— Aim of the task —
Once you find the line with "Квітень 2022 (981, 913)", copy it and every line after it through the end of the entries below, exactly as written.

[[ Data to process, beginning ]]

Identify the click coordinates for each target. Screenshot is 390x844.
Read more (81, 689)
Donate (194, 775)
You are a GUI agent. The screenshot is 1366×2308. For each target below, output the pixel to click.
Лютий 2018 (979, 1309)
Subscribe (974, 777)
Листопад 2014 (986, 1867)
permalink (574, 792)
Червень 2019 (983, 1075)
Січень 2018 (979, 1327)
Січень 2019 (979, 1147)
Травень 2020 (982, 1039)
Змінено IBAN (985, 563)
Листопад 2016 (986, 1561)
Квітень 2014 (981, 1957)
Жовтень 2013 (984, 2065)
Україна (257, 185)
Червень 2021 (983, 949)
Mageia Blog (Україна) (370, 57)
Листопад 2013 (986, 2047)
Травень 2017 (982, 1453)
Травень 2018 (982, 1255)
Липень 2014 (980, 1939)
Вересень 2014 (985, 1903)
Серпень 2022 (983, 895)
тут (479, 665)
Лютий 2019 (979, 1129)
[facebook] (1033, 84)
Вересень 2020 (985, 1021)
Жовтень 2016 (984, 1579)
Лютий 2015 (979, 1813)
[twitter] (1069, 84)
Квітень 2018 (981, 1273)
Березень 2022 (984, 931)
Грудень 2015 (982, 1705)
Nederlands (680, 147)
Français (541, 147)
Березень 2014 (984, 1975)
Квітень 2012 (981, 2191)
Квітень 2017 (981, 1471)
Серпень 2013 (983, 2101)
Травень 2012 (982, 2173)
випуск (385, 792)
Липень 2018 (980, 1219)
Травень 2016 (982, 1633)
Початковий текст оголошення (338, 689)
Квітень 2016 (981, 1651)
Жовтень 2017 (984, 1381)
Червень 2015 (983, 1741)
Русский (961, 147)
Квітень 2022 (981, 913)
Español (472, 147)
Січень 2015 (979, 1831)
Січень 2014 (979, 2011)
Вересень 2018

[[ Data to process, end ]]

— Problem solution —
Квітень 2022 (981, 913)
Español (472, 147)
Січень 2015 (979, 1831)
Січень 2014 (979, 2011)
Вересень 2018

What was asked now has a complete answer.